Rénine fit une pause et repartit :

— Oui, monsieur le Gouverneur, j’ai trouvé, et j’aurais pu trouver dès la première minute, puisqu’il suffisait d’examiner attentivement la liste des victimes. Mais ces éclairs de vérité ne s’allument jamais que dans un cerveau surchauffé par l’effort et par la réflexion. Vingt fois j’avais regardé la liste sans que ce petit détail prît forme à mes yeux.

— Je ne comprends pas, fit M. de Lourtier-Vaneau.

— Monsieur le Gouverneur, il est à remarquer que, si plusieurs personnes sont réunies dans une affaire, crime, scandale public, etc., la façon de les désigner demeure à peu près immuable. En l’occurrence, les journaux n’ont jamais employé à l’égard de Mme Ladoue, de Mlle Ardant, ou de Mlle Covereau que leurs noms de famille. Par contre, Mlle Vernisset et Mlle Williamson ont toujours été désignées, en même temps, par les prénoms Honorine et Herbette. S’il en avait été ainsi pour les six victimes, il n’y aurait pas eu de mystère.

— Pourquoi ?

— Parce qu’on aurait su, du premier coup, la corrélation qui existait entre les six malheureuses, comme je l’ai su, moi, soudain, par le rapprochement de ces deux prénoms-là avec celui d’Hortense Daniel. Cette fois, vous comprenez, n’est-ce pas ? Vous avez, comme moi, devant les yeux, trois prénoms…

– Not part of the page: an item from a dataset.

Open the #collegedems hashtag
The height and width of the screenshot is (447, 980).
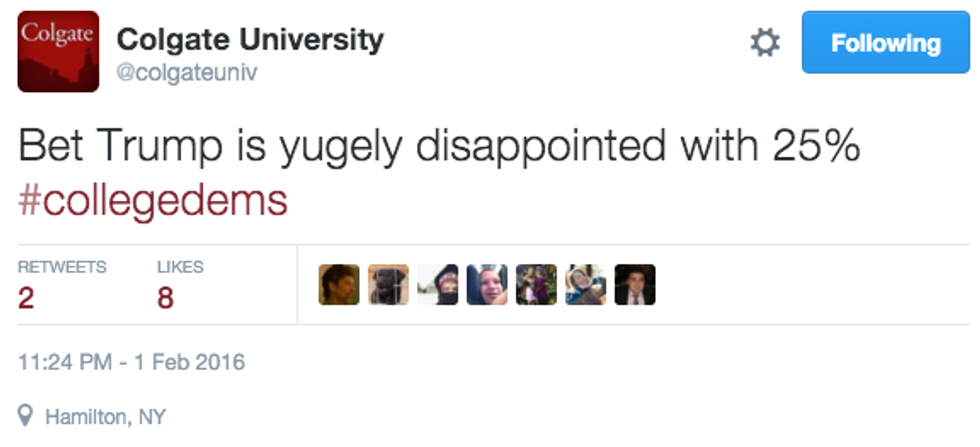coord(153,200)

M. de Lourtier-Vaneau parut troublé. Un peu pâle, il prononça :

— Que dites-vous ?… Que dites-vous ?

— Je dis, continua Rénine d’une voix nette, en détachant les syllabes les unes des autres, je dis que vous avez devant les yeux trois prénoms qui, tous trois, commencent par la même initiale, et qui, tous trois, coïncidence remarquable, sont composés d’un même nombre de lettres, ainsi que vous pouvez le vérifier. Si, d’autre part, vous vous informez auprès de la blanchisseuse de Courbevoie, où était employée Mlle Covereau, vous saurez qu’elle s’appelait Hilairie. Là encore même initiale et même nombre de lettres. Inutile de chercher davantage. Nous sommes sûrs, n’est-ce pas ? que les prénoms de toutes les victimes présentent les mêmes particularités. Et cette constatation nous donne d’une façon absolument certaine le mot du problème qui se posait à nous. Le choix de la folle est expliqué. Nous connaissons la parenté qui reliait entre elles les malheureuses. Pas d’erreur possible. C’est cela et ce n’est pas autre chose. Et quelle confirmation de mon hypothèse que cette manière de choisir ! Quelle preuve de folie ! Pourquoi tuer ces femmes-ci plutôt que celles-là ? Parce que leurs noms commencent par un H et qu’ils sont composés de huit lettres ? Vous m’entendez bien, monsieur le gouverneur ? Le nombre des lettres est de huit. La lettre initiale est la huitième lettre de l’alphabet, et le mot huit commence par un H. Toujours la lettre H. Et c’est une hache qui fut l’instrument de supplice. Me direz-vous que la Dame à la Hache n’est pas une folle ?

Rénine s’interrompit et s’approcha de M. de Lourtier-Vaneau.

— Qu’avez-vous donc, monsieur le gouverneur ? Vous semblez souffrant ?

— Non, non, fit M. de Lourtier, dont le front ruisselait de sueur… Non, mais toute cette histoire est tellement troublante ! Pensez donc, j’ai connu l’une des victimes… Et alors…

Rénine alla chercher sur un guéridon une carafe et un verre qu’il remplit d’eau et tendit à M. de Lourtier. Celui-ci but quelques gorgées, puis, se redressant, il poursuivit d’une voix qu’il cherchait à raffermir :

— Soit. Admettons votre supposition. Encore faut-il qu’elle aboutisse à des résultats tangibles. Qu’avez-vous fait ?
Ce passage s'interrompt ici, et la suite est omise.